Considered to be one of the leading kora players of his generation, Prince Diabaté does not have a total mastery over his ancestral tradition, but a commitment to renew it through fresh ideas and exchanges with musicians from many cultures. His New York Symphony Orchestra, Adam del Monte (Flamenco) Hassan Hakmoun (Gnawa) and Grammy winners Michael Brook (guitarist-producer-composer) and Ozomatli (Hip-Hop fusion .) The musically adventurous griot has incorporated reggae, rap and blues into his work, and further developing his “Jimi Hendrix” technical, also punctuates his work by the occasional, funky use of the wah-wah pedal. Recently, he has adapted the music of the Wassolou to his repertoire, which he plays, self-taught and kora-style, on the kamelen n’goni. The result is entirely his own creation: a fresh, powerful brand of twenty-first century Manden music, which remains firmly rooted in traditional codes and references.

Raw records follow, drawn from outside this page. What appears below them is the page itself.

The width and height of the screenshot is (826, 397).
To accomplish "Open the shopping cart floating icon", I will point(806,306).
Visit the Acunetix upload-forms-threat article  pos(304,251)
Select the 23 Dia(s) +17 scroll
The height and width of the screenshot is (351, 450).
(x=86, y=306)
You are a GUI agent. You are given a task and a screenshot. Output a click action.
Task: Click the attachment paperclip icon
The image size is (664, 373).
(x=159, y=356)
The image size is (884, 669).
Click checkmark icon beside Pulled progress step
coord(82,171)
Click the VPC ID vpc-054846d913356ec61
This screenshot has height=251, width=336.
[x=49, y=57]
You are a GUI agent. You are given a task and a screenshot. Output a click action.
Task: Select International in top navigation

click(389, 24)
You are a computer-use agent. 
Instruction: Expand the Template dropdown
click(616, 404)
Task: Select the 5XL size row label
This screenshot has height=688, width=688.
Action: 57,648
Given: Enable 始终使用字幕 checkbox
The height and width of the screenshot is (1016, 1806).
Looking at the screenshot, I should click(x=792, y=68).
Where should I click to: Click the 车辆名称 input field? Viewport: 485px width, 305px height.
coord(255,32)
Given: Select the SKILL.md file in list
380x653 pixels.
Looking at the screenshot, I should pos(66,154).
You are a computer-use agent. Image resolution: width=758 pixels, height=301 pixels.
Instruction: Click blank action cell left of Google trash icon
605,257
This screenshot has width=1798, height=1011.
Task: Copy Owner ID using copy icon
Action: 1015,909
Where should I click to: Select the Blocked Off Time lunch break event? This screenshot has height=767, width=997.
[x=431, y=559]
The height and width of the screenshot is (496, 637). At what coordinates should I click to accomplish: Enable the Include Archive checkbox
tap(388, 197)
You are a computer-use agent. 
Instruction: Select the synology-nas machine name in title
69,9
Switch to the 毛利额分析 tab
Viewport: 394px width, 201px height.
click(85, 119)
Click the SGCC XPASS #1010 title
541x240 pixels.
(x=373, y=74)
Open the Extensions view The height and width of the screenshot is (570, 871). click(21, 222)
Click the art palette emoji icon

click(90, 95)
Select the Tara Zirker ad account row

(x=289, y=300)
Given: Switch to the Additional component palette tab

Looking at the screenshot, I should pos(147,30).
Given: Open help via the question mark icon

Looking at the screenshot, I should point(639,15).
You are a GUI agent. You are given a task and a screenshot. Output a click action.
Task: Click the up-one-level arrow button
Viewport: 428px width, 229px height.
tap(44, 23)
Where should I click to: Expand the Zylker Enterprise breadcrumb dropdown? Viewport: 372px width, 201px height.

In 2001, he recorded with Ozomatli on “Embrace The Chaos,” their Grammy-winning CD. In 2002, he was nominated for the LA Weekly Music Awards and the New Times Music Awards. He was also a finalist in the International Acoustic Music Awards for 2004; the Unisong Contest for 2005-2006; the International Songwriting Contest for 2004 & 2005; and took first prize in the 2005 and 2006 Pacific Songwriting Competition.His work has attracted grants from Arts International; Alliance for California Traditional Arts; Los Angeles County Arts Commission, Los Angeles Cultural Affairs Department and the Durfee Foundation. Prince Diabaté also maintains an active schedule as a lecturer on aspects of Mandinka music. His clients to date include colleges and universities in California, Washington State and New York. He is also sought after for film and television projects in Hollywood.
These days Prince Diabaté divides his time between France, the USA and Guinea and is often on the move, performing with his group.At the end of 2013 the Prince Diabaté Academy of Music was officially launched in Guinea. This new academy, the first privately-funded establishment in Guinea, is the result of Prince Diabaté’s desire to create an international music school specializing in stringed instruments and traditional flute. Thanks to the encouragement of government ministers, construction is underway and the foundation stone was laid in December 2013.